> **TASK GOAL**
Search the material for lines containing the word "Overview", and copy each one.

> **RECORD EXCERPTS**
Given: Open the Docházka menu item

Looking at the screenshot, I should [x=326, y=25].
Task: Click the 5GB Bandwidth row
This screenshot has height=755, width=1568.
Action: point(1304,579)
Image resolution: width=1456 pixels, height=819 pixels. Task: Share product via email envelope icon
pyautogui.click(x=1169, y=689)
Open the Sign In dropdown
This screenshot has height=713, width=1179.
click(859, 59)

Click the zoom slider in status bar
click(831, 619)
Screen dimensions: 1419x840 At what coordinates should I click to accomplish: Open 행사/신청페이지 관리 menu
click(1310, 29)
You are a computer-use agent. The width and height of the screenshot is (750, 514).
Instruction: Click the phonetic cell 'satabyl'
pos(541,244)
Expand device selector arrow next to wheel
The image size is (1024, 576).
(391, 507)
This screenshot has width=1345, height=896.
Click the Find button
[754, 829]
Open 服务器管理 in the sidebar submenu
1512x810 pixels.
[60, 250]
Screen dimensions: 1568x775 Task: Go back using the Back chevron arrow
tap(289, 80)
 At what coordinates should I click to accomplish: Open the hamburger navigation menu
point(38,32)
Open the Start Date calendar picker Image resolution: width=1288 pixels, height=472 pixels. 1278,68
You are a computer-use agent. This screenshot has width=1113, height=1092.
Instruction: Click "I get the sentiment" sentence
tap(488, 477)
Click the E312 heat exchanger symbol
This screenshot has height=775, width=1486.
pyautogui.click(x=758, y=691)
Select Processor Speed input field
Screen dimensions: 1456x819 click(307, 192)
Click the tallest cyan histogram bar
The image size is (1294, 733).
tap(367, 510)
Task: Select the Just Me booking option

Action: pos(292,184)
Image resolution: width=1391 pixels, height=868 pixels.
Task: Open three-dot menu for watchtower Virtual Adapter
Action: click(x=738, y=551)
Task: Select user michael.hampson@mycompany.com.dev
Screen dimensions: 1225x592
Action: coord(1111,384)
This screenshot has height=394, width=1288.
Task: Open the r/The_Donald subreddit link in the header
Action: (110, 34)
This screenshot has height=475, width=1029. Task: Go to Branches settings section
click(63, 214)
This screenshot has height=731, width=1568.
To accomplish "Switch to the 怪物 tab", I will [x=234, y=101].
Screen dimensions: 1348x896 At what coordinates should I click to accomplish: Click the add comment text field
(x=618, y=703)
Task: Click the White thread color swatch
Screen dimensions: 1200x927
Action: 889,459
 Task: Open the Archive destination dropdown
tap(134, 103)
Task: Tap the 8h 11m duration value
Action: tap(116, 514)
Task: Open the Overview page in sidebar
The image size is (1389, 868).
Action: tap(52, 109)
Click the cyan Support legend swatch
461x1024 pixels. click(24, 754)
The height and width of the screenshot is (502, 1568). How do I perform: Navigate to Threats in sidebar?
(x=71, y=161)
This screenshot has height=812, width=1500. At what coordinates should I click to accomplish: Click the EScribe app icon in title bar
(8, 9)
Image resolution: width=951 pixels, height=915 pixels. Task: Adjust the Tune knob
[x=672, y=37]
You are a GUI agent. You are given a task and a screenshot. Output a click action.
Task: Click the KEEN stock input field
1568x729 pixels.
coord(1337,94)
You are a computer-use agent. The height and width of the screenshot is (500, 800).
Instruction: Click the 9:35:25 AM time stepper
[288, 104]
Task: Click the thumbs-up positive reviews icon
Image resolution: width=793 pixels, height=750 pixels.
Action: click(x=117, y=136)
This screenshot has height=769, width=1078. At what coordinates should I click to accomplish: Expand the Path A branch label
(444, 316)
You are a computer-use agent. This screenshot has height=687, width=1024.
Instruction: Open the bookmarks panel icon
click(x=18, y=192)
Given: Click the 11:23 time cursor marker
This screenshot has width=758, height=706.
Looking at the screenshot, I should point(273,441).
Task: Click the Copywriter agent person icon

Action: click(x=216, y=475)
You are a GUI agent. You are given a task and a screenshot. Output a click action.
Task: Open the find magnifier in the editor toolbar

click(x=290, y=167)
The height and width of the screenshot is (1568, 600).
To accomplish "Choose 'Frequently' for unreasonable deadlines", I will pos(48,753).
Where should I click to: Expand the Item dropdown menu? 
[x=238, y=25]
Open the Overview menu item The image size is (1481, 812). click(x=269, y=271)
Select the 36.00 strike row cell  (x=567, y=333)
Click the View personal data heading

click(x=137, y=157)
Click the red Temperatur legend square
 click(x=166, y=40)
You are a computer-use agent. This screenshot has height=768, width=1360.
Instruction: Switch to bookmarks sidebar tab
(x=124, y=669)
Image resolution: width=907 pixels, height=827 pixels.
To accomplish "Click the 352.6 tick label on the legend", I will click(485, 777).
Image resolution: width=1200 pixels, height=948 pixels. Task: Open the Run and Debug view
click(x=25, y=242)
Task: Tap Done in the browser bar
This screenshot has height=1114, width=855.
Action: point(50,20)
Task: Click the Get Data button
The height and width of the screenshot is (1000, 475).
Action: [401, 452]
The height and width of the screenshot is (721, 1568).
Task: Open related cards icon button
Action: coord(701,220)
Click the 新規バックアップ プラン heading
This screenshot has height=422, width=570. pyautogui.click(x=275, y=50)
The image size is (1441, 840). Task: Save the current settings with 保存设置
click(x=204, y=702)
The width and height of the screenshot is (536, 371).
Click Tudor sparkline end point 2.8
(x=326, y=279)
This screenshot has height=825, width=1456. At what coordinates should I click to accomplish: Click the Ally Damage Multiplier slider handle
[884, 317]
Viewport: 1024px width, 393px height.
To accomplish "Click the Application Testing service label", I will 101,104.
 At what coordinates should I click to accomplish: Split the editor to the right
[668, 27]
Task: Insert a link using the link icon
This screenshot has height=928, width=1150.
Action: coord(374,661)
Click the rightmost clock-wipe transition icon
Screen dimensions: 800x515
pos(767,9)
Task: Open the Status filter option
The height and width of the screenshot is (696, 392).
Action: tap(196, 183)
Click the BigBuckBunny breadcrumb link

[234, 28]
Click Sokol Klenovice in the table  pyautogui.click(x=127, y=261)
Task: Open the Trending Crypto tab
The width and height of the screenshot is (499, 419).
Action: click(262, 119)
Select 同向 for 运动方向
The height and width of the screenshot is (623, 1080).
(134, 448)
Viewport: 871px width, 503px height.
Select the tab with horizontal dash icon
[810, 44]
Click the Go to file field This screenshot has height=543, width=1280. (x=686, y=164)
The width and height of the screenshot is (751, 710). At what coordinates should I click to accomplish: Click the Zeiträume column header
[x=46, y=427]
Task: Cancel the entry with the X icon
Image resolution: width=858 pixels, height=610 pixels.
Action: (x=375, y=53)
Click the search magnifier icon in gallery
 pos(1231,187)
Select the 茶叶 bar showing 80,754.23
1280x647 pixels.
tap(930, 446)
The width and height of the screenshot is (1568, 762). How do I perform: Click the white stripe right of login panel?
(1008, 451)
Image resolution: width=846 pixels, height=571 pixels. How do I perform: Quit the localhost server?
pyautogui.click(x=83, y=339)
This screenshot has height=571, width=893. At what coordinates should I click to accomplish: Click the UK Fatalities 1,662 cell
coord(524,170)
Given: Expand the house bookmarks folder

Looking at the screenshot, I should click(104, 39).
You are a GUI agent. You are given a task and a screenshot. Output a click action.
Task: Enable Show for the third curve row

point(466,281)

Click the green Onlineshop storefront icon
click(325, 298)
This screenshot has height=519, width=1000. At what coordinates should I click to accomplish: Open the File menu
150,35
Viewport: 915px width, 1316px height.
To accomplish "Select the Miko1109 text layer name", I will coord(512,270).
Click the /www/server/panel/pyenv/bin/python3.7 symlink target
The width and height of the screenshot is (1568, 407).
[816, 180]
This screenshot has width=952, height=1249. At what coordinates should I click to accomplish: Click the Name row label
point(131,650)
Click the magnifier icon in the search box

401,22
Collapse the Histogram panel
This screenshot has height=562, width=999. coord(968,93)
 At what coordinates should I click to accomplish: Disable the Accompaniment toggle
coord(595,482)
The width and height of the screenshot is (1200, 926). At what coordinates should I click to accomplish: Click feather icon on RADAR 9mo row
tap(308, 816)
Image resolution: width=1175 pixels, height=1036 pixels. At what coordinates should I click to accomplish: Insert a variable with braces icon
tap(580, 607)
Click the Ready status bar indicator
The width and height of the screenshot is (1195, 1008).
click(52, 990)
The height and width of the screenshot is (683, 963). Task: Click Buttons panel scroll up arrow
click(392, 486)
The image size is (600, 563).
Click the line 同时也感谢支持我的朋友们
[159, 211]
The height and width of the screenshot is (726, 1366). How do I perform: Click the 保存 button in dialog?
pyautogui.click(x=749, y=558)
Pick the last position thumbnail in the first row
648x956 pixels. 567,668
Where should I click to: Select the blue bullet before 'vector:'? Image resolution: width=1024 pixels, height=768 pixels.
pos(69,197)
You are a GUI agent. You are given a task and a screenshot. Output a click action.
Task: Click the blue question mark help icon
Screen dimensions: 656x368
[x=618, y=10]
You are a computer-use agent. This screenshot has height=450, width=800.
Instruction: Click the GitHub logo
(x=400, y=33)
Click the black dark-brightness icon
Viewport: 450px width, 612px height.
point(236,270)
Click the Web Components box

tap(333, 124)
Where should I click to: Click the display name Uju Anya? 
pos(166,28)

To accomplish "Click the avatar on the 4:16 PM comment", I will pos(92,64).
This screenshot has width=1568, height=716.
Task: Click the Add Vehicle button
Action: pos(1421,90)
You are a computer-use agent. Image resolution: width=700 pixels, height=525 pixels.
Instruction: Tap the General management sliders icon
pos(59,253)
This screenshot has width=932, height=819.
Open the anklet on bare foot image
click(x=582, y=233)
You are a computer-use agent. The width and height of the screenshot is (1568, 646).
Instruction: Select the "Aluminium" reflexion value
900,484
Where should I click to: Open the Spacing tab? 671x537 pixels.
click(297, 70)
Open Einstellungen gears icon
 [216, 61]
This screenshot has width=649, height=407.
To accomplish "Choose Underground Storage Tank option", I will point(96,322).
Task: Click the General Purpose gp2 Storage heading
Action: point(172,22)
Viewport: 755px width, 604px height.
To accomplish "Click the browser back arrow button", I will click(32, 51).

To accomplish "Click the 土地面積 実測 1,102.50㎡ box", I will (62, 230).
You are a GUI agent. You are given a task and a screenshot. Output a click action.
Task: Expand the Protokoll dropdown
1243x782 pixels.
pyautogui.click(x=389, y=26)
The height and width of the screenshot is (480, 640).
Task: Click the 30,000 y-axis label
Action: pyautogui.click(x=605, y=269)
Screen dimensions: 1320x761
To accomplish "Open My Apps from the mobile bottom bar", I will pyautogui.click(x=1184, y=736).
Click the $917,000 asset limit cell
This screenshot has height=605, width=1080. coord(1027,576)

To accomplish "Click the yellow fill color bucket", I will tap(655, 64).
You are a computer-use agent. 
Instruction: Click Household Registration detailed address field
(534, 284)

> **WRITTEN SOLUTION**
Task: Open the Overview page in sidebar
Open the Overview menu item The image size is (1481, 812). click(x=269, y=271)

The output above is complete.